London 2012: 50% increase in parking fines agreed
- 3 February 2012
- From the section London
A rise of just over 50% in parking penalties on Olympic routes during the Games has been agreed by London Councils.
The parking authority said on roads with Olympic traffic, those breaking parking rules will be fined £200, instead of the current maximum of £130.
The added penalty for having a vehicle towed away will be £300.
London Councils said a strong deterrent was needed to stop people bringing their cars to the Games.
The decision does not mean a change to basic parking charges.
It covers the Olympic Park and River Zones (the Park itself, Excel, North Greenwich Arena, Greenwich Park and Royal Artillery Barracks).
Councillor Catherine West, chair of London Councils' Transport and Environment Committee, said: "We don't want people to come to the Games by car.

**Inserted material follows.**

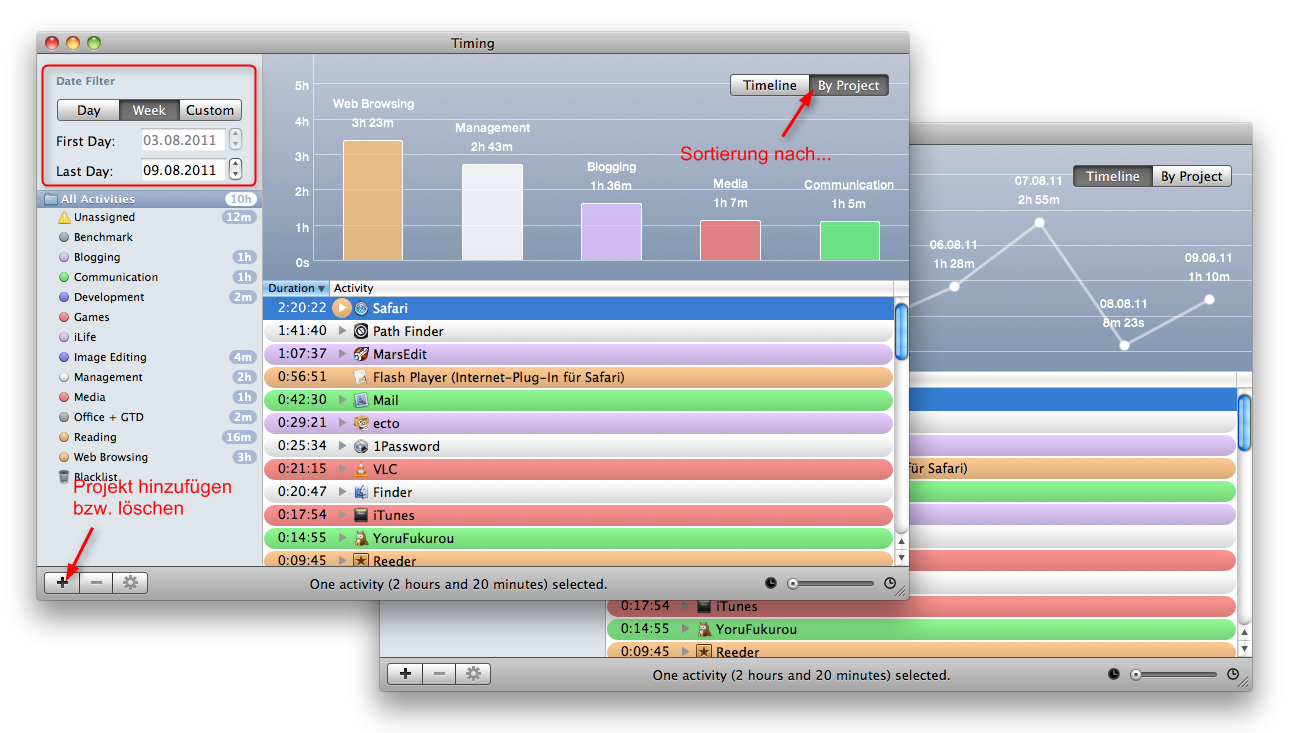The image size is (1294, 733).
Task: Expand the MarsEdit row disclosure triangle
Action: pyautogui.click(x=343, y=354)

"Demand for parking in London, especially around the venues, will be extremely high this summer and we want to protect residents and businesses in streets which are not used to major events."

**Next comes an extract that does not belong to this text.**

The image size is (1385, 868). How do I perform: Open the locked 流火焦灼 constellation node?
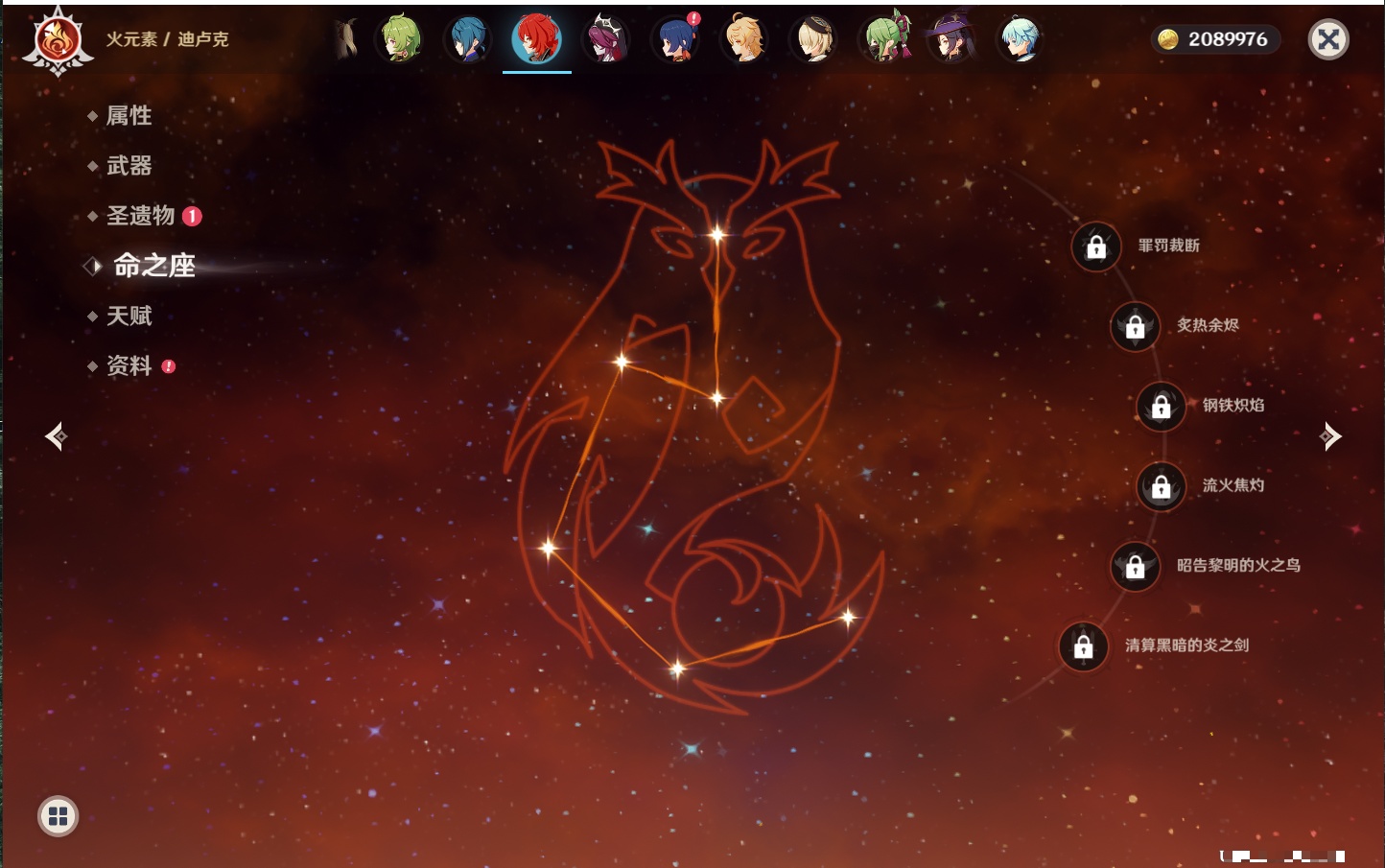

She said the existing penalty, which could be as little as £16.25 each in a car of four people, may have been seen as a "price worth paying rather than a deterrent".
She added: "It is important to remember that penalties are completely avoidable if drivers park legally."
All Games ticket holders will be given free travel on public transport in London as part of their ticket.
But some are expected to try and drive to venues in the hope of finding a parking space. The committee felt that could mean residents' parking spaces and business loading bays would be filled and entry to premises would become restricted.
Of the 23 local authorities that responded to London Councils' consultation, nine were in favour of an increase in penalties, including Greenwich and Tower Hamlets.
Greenwich said a "robust deterrent" was required.
But 14 boroughs, including Barnet, City of London, Hackney, Haringey, Havering, Kensington and Chelsea, Kingston upon Thames, Lambeth, Richmond and Westminster, were against the increase.